### Requirement
Your answer must match, word for word, the lines from the one holding "844x862 pixels. At" through the final line below, with pictures excluded.

### Data for analysis
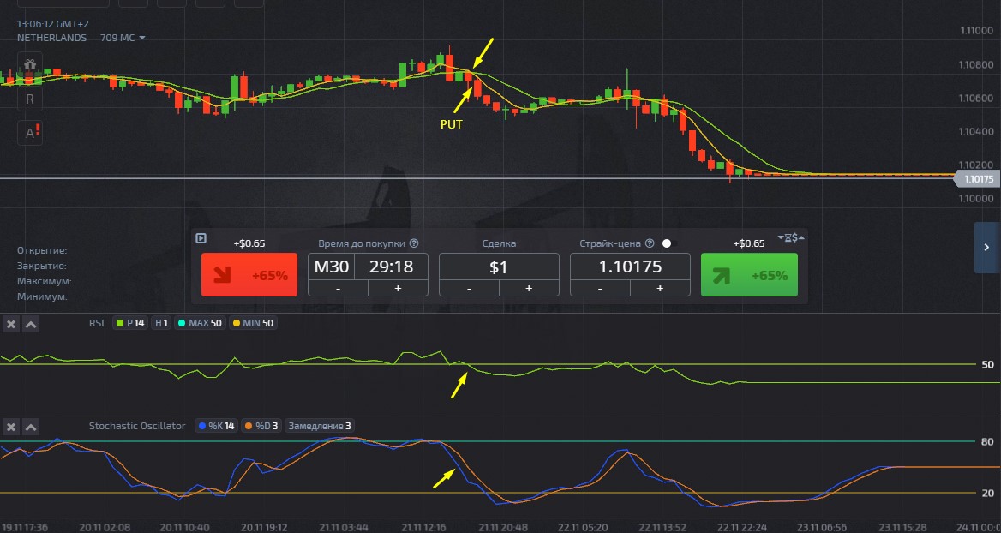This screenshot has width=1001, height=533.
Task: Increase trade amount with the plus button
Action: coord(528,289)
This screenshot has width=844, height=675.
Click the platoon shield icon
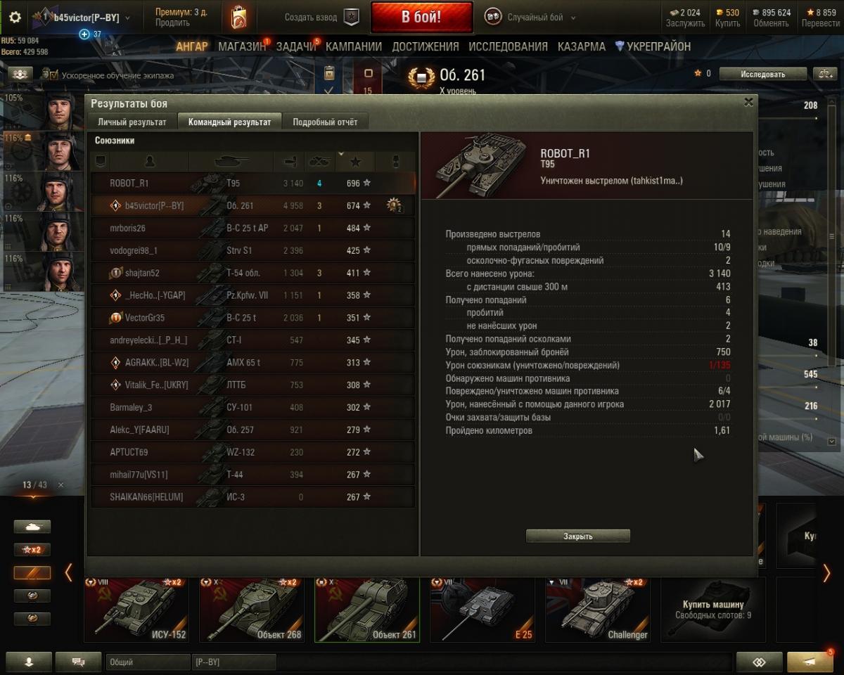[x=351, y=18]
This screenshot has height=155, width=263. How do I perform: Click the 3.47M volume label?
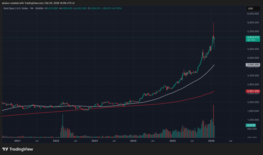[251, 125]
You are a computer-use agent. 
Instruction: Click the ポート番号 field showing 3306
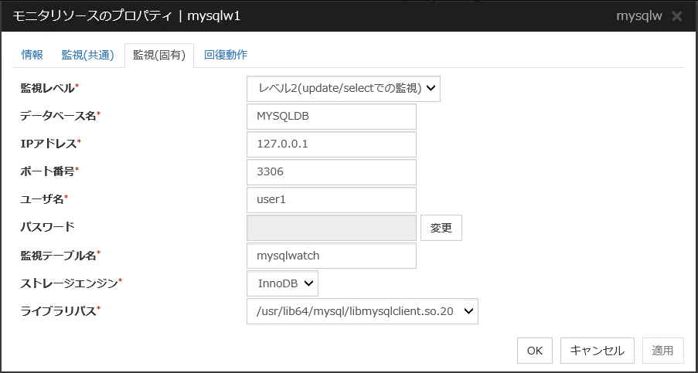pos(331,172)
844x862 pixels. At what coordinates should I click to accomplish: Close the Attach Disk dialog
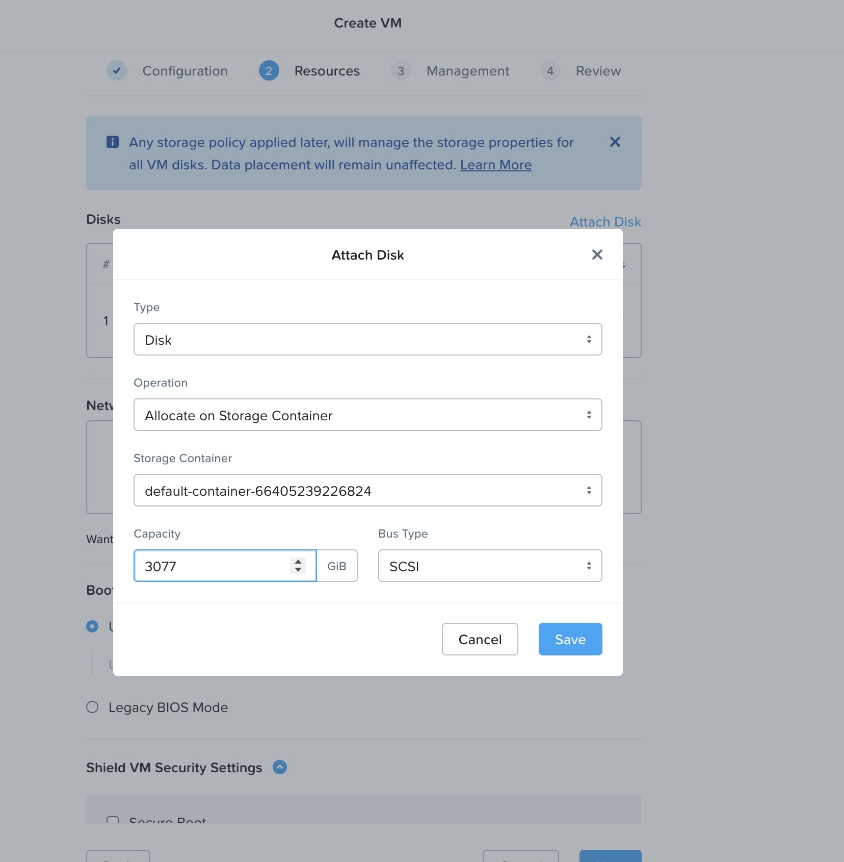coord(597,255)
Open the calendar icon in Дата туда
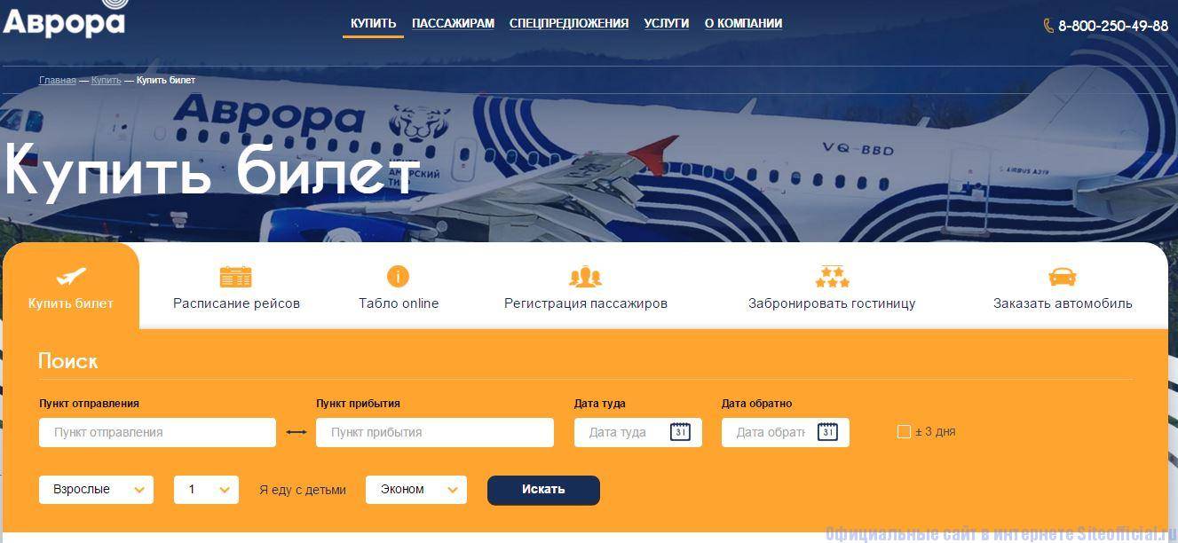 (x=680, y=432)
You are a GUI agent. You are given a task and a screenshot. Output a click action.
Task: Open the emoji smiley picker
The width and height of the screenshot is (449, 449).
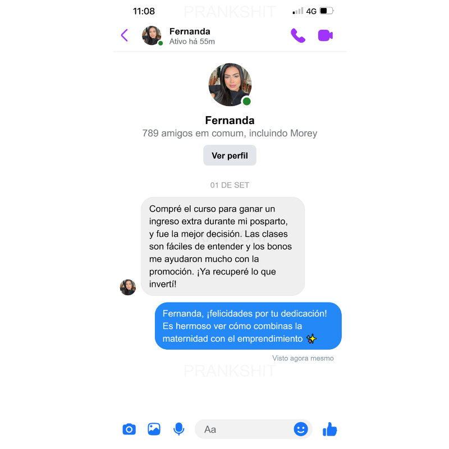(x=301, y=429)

### Expected output
844x862 pixels. At what coordinates should I click to accomplish: Close the Attach Disk dialog
coord(597,255)
Open the calendar icon in Дата туда
 (x=680, y=432)
You are a GUI agent. You are given a task and a screenshot. Output a click action.
Task: Open the emoji smiley picker
The width and height of the screenshot is (449, 449).
(x=301, y=429)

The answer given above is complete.